Tekst loopt verder onder de afbeelding.

Is Wolkers altijd zo’n obsessief verzamelaar geweest?
‘Absoluut. Het is mijn stellige overtuiging dat hij op die manier een tegenwereld wilde scheppen als negatief van de wereld van zijn vader. Tegenover het bouwsel van het gereformeerde geloof kwam zijn eigen bouwwerk te staan. Die tegenwereld was de wereld van de kunst. Wolkers was een magisch denker. Hij creëerde zijn eigen universum met zijn eigen rituelen, zijn eigen taal. En met dat archief van hem.’

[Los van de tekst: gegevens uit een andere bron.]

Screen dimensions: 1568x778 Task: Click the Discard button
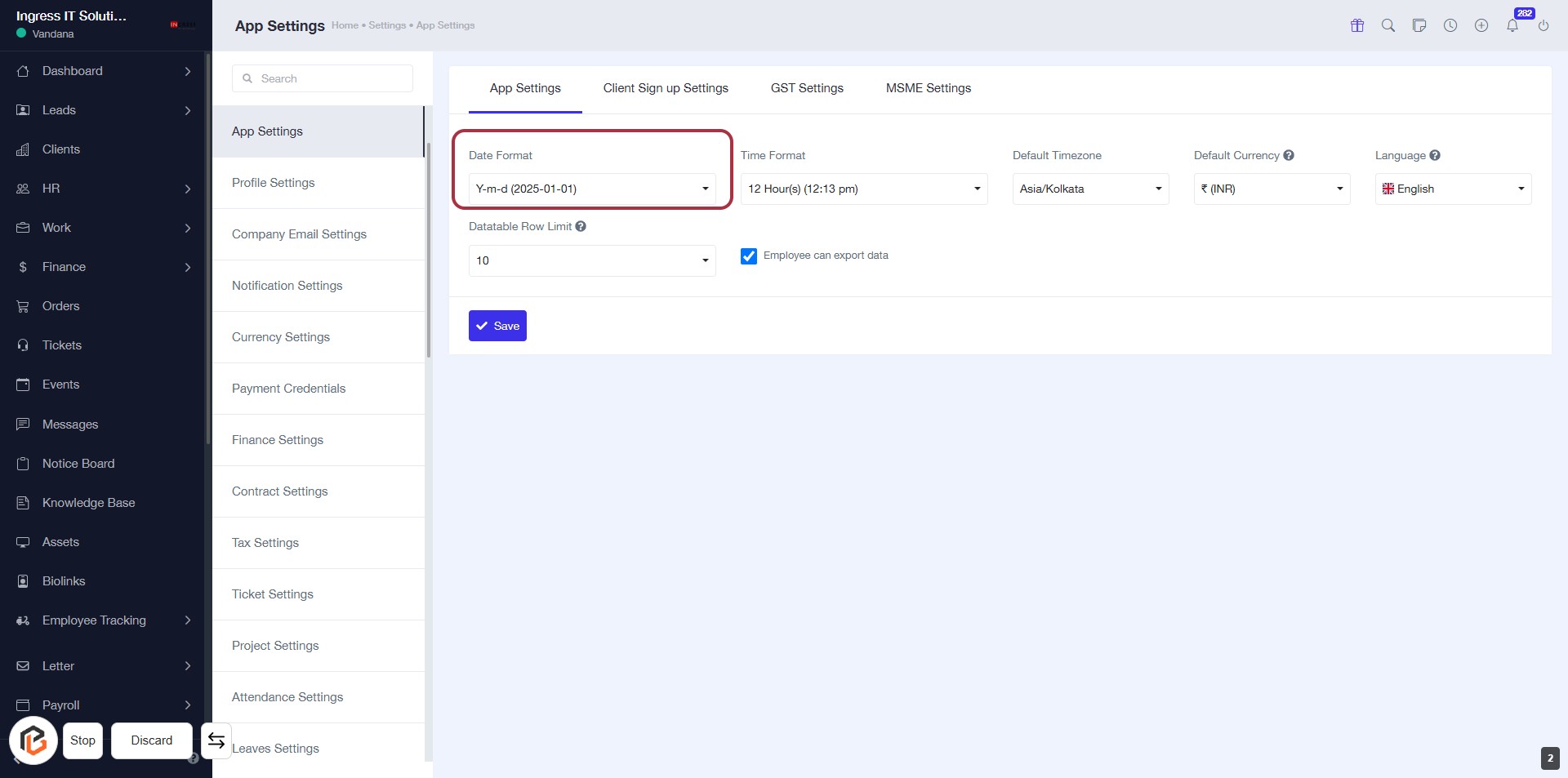(x=152, y=740)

De verschijning van deze 1120 pagina’s tellende pil is met geheimzinnigheid omgeven. De biograaf zal op de tiende sterfdag van Jan Wolkers, op 19 oktober, zijn studie als proefschrift verdedigen. Mede daarom mocht geen enkele journalist tevoren een drukproef inzien. Wel werd de titel prijsgegeven: Het litteken van de dood.

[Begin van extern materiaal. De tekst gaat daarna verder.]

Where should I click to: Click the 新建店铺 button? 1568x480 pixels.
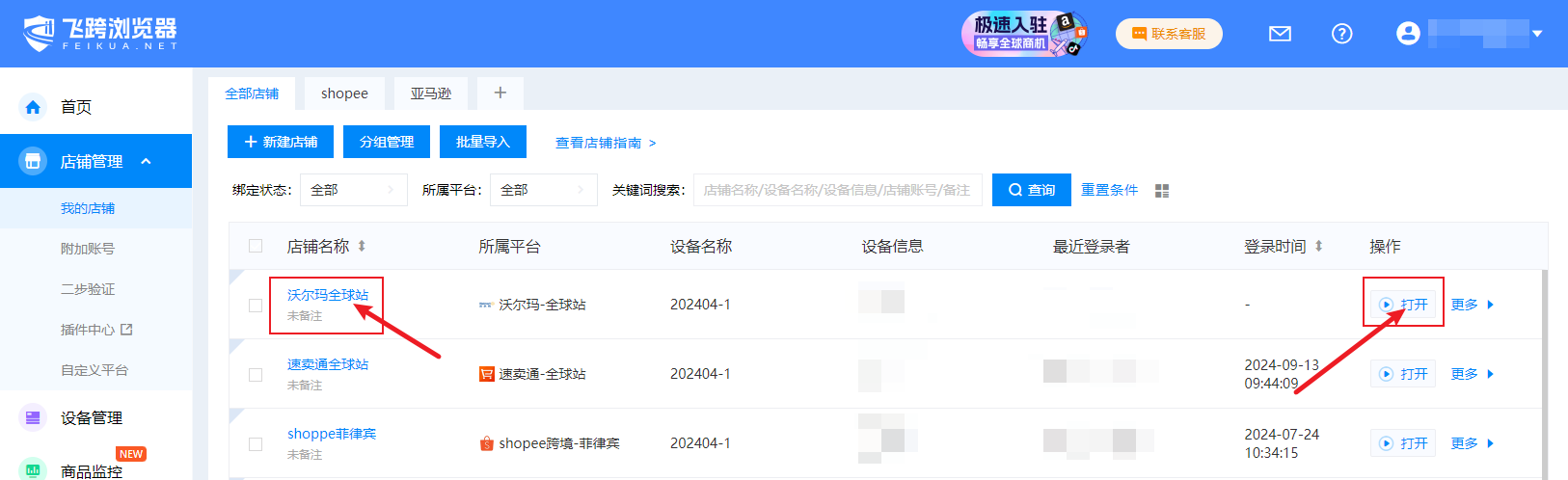(x=281, y=142)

‘Een dramatische titel, inderdaad. Wolkers was gefascineerd door de dood, die al vroeg in zijn leven was gekomen. De dood van zijn broer Gerrit, in 1944, heeft hem getekend. Als contrapunt is er die waanzinnige levenslust, de liefde, de seks. Die twee dingen, liefde en dood, eros en thanatos, drijven hem voort.’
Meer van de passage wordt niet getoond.